§ **RECORDS SHOWN**
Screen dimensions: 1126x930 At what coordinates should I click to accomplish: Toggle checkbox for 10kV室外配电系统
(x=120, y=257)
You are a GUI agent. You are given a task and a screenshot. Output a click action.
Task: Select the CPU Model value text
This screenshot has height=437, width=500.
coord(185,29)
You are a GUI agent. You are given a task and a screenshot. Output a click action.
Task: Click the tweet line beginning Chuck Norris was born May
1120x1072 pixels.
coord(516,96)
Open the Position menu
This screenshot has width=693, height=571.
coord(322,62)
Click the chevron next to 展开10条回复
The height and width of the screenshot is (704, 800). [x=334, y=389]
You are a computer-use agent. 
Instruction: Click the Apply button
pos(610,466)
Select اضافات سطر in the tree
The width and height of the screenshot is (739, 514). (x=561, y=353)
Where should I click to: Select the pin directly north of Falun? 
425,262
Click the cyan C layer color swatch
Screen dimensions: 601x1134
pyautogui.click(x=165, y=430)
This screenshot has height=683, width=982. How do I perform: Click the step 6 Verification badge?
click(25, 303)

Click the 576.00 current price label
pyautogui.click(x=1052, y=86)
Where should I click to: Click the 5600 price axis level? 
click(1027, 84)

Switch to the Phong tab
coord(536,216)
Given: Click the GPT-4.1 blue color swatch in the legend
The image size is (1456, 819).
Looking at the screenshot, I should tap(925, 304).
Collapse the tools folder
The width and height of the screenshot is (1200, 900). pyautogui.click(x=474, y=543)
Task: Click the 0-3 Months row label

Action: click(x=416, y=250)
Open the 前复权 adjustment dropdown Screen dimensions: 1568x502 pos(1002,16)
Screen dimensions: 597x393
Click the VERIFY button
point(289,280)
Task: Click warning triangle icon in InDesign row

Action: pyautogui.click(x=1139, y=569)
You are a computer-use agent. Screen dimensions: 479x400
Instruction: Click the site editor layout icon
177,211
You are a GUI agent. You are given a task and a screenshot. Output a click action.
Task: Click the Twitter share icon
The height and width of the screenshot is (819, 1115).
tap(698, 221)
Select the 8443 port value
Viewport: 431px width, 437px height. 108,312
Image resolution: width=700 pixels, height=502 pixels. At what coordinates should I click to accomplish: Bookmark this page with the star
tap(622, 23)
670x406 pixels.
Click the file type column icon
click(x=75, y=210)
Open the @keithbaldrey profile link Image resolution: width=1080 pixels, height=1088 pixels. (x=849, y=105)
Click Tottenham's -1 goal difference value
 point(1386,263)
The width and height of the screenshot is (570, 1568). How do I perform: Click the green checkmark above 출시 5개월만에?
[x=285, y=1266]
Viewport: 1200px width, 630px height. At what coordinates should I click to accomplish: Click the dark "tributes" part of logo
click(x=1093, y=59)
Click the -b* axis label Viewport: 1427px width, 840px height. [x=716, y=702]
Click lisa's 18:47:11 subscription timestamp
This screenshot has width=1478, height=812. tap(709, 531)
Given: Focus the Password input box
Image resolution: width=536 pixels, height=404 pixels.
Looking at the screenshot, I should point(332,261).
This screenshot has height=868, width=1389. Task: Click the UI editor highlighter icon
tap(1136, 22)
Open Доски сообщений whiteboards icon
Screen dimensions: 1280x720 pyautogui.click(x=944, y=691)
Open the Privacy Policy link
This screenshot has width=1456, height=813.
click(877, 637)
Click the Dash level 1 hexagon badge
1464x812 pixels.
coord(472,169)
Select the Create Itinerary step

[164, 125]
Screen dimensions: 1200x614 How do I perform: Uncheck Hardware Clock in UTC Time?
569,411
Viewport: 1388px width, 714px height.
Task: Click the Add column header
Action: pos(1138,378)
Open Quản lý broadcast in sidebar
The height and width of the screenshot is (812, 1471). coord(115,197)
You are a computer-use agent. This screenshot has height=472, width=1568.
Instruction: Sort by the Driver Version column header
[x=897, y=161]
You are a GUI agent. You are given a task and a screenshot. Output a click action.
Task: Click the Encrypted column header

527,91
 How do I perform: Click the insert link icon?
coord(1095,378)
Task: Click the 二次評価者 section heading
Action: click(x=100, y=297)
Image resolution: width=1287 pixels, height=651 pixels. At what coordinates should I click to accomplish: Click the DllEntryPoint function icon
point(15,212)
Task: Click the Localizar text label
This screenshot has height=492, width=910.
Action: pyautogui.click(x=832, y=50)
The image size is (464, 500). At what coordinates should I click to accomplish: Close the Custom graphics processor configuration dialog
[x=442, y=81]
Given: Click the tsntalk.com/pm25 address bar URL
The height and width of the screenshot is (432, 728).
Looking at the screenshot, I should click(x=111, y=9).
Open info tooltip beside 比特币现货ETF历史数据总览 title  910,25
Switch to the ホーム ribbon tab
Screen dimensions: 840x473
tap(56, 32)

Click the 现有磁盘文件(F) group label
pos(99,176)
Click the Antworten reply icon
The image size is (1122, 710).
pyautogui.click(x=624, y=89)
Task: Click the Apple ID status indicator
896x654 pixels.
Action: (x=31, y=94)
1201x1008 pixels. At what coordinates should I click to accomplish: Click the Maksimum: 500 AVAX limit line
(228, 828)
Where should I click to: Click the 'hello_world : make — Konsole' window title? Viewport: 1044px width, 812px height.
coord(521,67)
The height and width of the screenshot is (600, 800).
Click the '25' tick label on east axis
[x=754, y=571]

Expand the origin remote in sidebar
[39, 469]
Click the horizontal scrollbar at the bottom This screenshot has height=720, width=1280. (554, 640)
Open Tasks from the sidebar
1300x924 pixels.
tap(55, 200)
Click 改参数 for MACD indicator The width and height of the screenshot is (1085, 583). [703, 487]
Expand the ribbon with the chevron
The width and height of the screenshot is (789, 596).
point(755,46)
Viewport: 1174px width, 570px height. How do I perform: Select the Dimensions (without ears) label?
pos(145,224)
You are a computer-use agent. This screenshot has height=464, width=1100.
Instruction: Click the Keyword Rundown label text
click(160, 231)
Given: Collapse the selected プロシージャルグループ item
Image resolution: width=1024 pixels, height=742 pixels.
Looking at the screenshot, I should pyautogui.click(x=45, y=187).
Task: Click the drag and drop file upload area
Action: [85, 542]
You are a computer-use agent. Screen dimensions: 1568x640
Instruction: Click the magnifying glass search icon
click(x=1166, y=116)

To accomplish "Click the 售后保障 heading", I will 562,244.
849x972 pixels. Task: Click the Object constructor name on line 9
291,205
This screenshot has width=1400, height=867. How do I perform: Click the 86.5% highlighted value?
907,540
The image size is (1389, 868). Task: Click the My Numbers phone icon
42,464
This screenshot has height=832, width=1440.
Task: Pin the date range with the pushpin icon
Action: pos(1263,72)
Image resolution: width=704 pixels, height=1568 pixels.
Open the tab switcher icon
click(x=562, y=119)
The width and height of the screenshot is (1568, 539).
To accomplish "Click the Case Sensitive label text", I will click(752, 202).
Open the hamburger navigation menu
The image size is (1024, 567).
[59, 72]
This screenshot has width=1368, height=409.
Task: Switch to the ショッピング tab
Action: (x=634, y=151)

§ **WHAT YOU NEED TO DO**
Once you have read the entries, reproduce each one exactly.

§ **ANSWER FOR THIS EXERCISE**
Screen dimensions: 1126x930 At what coordinates should I click to accomplish: Toggle checkbox for 10kV室外配电系统
(x=120, y=257)
You are a GUI agent. You are given a task and a screenshot. Output a click action.
Task: Select the CPU Model value text
This screenshot has height=437, width=500.
coord(185,29)
You are a GUI agent. You are given a task and a screenshot. Output a click action.
Task: Click the tweet line beginning Chuck Norris was born May
1120x1072 pixels.
coord(516,96)
Open the Position menu
This screenshot has width=693, height=571.
coord(322,62)
Click the chevron next to 展开10条回复
The height and width of the screenshot is (704, 800). [x=334, y=389]
You are a computer-use agent. 
Instruction: Click the Apply button
pos(610,466)
Select اضافات سطر in the tree
The width and height of the screenshot is (739, 514). (x=561, y=353)
Where should I click to: Select the pin directly north of Falun? 
425,262
Click the cyan C layer color swatch
Screen dimensions: 601x1134
pyautogui.click(x=165, y=430)
This screenshot has height=683, width=982. How do I perform: Click the step 6 Verification badge?
click(25, 303)

Click the 576.00 current price label
pyautogui.click(x=1052, y=86)
Where should I click to: Click the 5600 price axis level? 
click(1027, 84)

Switch to the Phong tab
coord(536,216)
Given: Click the GPT-4.1 blue color swatch in the legend
The image size is (1456, 819).
Looking at the screenshot, I should tap(925, 304).
Collapse the tools folder
The width and height of the screenshot is (1200, 900). pyautogui.click(x=474, y=543)
Task: Click the 0-3 Months row label

Action: click(x=416, y=250)
Open the 前复权 adjustment dropdown Screen dimensions: 1568x502 pos(1002,16)
Screen dimensions: 597x393
Click the VERIFY button
point(289,280)
Task: Click warning triangle icon in InDesign row

Action: pyautogui.click(x=1139, y=569)
You are a computer-use agent. Screen dimensions: 479x400
Instruction: Click the site editor layout icon
177,211
You are a GUI agent. You are given a task and a screenshot. Output a click action.
Task: Click the Twitter share icon
The height and width of the screenshot is (819, 1115).
tap(698, 221)
Select the 8443 port value
Viewport: 431px width, 437px height. 108,312
Image resolution: width=700 pixels, height=502 pixels. At what coordinates should I click to accomplish: Bookmark this page with the star
tap(622, 23)
670x406 pixels.
Click the file type column icon
click(x=75, y=210)
Open the @keithbaldrey profile link Image resolution: width=1080 pixels, height=1088 pixels. (x=849, y=105)
Click Tottenham's -1 goal difference value
 point(1386,263)
The width and height of the screenshot is (570, 1568). How do I perform: Click the green checkmark above 출시 5개월만에?
[x=285, y=1266]
Viewport: 1200px width, 630px height. At what coordinates should I click to accomplish: Click the dark "tributes" part of logo
click(x=1093, y=59)
Click the -b* axis label Viewport: 1427px width, 840px height. [x=716, y=702]
Click lisa's 18:47:11 subscription timestamp
This screenshot has width=1478, height=812. tap(709, 531)
Given: Focus the Password input box
Image resolution: width=536 pixels, height=404 pixels.
Looking at the screenshot, I should point(332,261).
This screenshot has height=868, width=1389. Task: Click the UI editor highlighter icon
tap(1136, 22)
Open Доски сообщений whiteboards icon
Screen dimensions: 1280x720 pyautogui.click(x=944, y=691)
Open the Privacy Policy link
This screenshot has width=1456, height=813.
click(877, 637)
Click the Dash level 1 hexagon badge
1464x812 pixels.
coord(472,169)
Select the Create Itinerary step

[164, 125]
Screen dimensions: 1200x614 How do I perform: Uncheck Hardware Clock in UTC Time?
569,411
Viewport: 1388px width, 714px height.
Task: Click the Add column header
Action: pos(1138,378)
Open Quản lý broadcast in sidebar
The height and width of the screenshot is (812, 1471). coord(115,197)
You are a computer-use agent. This screenshot has height=472, width=1568.
Instruction: Sort by the Driver Version column header
[x=897, y=161]
You are a GUI agent. You are given a task and a screenshot. Output a click action.
Task: Click the Encrypted column header

527,91
 How do I perform: Click the insert link icon?
coord(1095,378)
Task: Click the 二次評価者 section heading
Action: click(x=100, y=297)
Image resolution: width=1287 pixels, height=651 pixels. At what coordinates should I click to accomplish: Click the DllEntryPoint function icon
point(15,212)
Task: Click the Localizar text label
This screenshot has height=492, width=910.
Action: pyautogui.click(x=832, y=50)
The image size is (464, 500). At what coordinates should I click to accomplish: Close the Custom graphics processor configuration dialog
[x=442, y=81]
Given: Click the tsntalk.com/pm25 address bar URL
The height and width of the screenshot is (432, 728).
Looking at the screenshot, I should click(x=111, y=9).
Open info tooltip beside 比特币现货ETF历史数据总览 title  910,25
Switch to the ホーム ribbon tab
Screen dimensions: 840x473
tap(56, 32)

Click the 现有磁盘文件(F) group label
pos(99,176)
Click the Antworten reply icon
The image size is (1122, 710).
pyautogui.click(x=624, y=89)
Task: Click the Apple ID status indicator
896x654 pixels.
Action: (x=31, y=94)
1201x1008 pixels. At what coordinates should I click to accomplish: Click the Maksimum: 500 AVAX limit line
(228, 828)
Where should I click to: Click the 'hello_world : make — Konsole' window title? Viewport: 1044px width, 812px height.
coord(521,67)
The height and width of the screenshot is (600, 800).
Click the '25' tick label on east axis
[x=754, y=571]

Expand the origin remote in sidebar
[39, 469]
Click the horizontal scrollbar at the bottom This screenshot has height=720, width=1280. (554, 640)
Open Tasks from the sidebar
1300x924 pixels.
tap(55, 200)
Click 改参数 for MACD indicator The width and height of the screenshot is (1085, 583). [703, 487]
Expand the ribbon with the chevron
The width and height of the screenshot is (789, 596).
point(755,46)
Viewport: 1174px width, 570px height. How do I perform: Select the Dimensions (without ears) label?
pos(145,224)
You are a computer-use agent. This screenshot has height=464, width=1100.
Instruction: Click the Keyword Rundown label text
click(160, 231)
Given: Collapse the selected プロシージャルグループ item
Image resolution: width=1024 pixels, height=742 pixels.
Looking at the screenshot, I should pyautogui.click(x=45, y=187).
Task: Click the drag and drop file upload area
Action: [85, 542]
You are a computer-use agent. Screen dimensions: 1568x640
Instruction: Click the magnifying glass search icon
click(x=1166, y=116)

To accomplish "Click the 售后保障 heading", I will 562,244.
849x972 pixels. Task: Click the Object constructor name on line 9
291,205
This screenshot has width=1400, height=867. How do I perform: Click the 86.5% highlighted value?
907,540
The image size is (1389, 868). Task: Click the My Numbers phone icon
42,464
This screenshot has height=832, width=1440.
Task: Pin the date range with the pushpin icon
Action: pos(1263,72)
Image resolution: width=704 pixels, height=1568 pixels.
Open the tab switcher icon
click(x=562, y=119)
The width and height of the screenshot is (1568, 539).
To accomplish "Click the Case Sensitive label text", I will click(752, 202).
Open the hamburger navigation menu
The image size is (1024, 567).
[59, 72]
This screenshot has width=1368, height=409.
Task: Switch to the ショッピング tab
Action: (x=634, y=151)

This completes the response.